[Pointing lines for screenshots and pages]
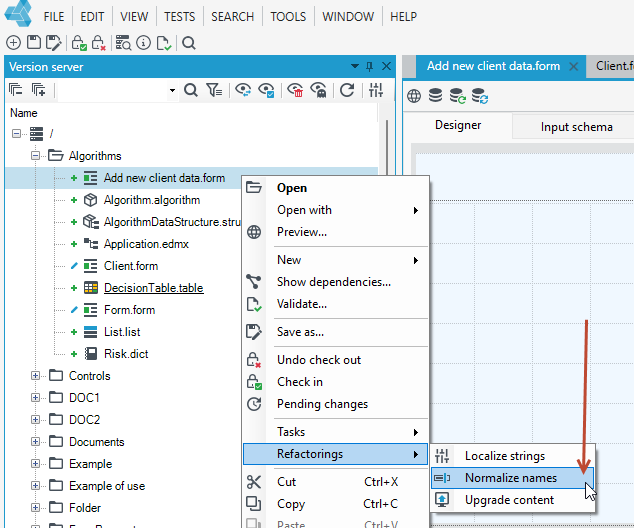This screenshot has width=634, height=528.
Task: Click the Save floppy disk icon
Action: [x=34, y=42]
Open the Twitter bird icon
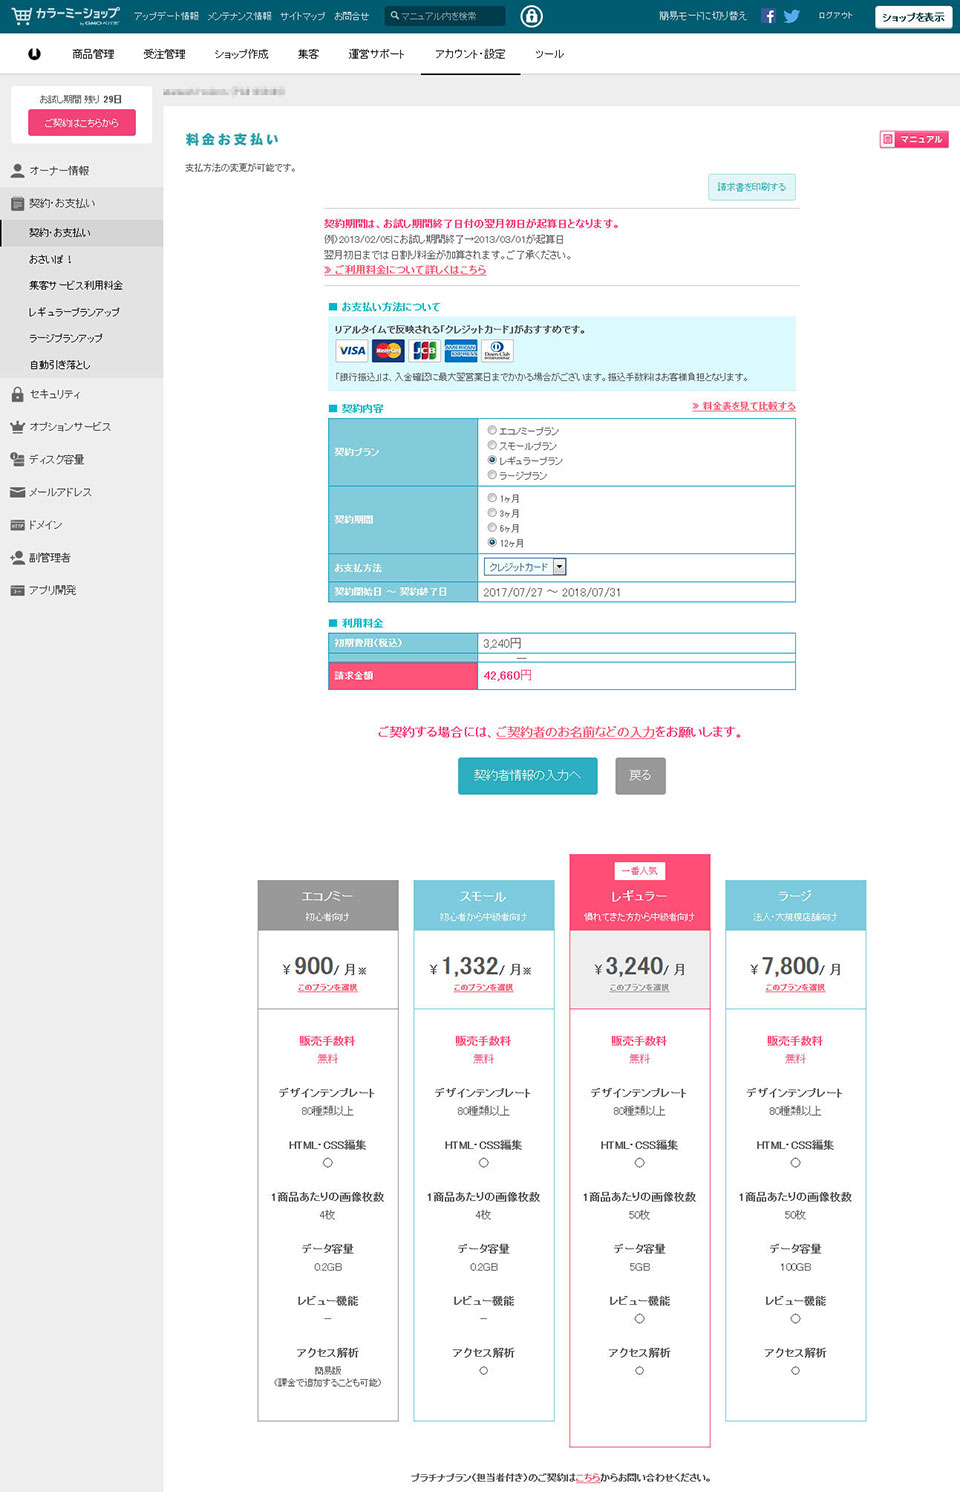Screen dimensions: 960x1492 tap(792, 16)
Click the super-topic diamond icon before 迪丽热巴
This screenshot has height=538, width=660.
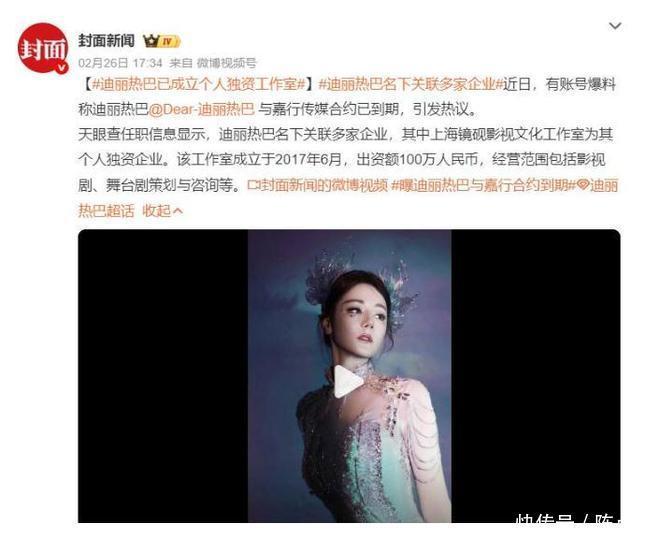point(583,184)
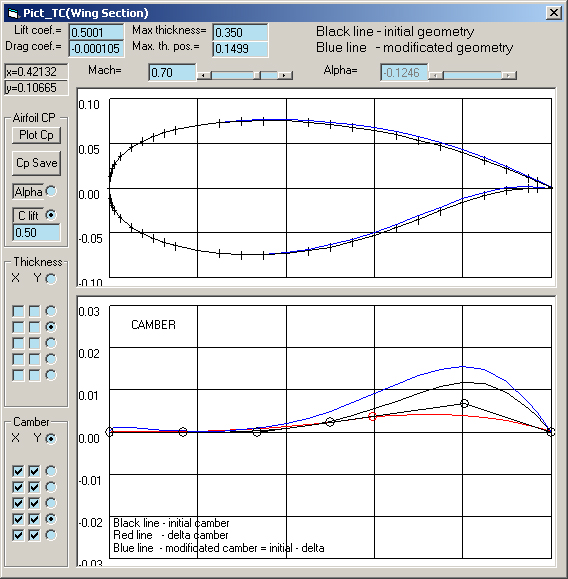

Task statement:
Replace "icon" with "symbol" and write out the lines from the one containing "Open the Twitter bird icon" up to and including the last line, with everything else unchanged. Leave the pictures out of your answer.

Response:
Open the Twitter bird symbol
Screen dimensions: 960x1492 tap(792, 16)
Click the super-topic diamond symbol before 迪丽热巴
This screenshot has height=538, width=660.
point(583,184)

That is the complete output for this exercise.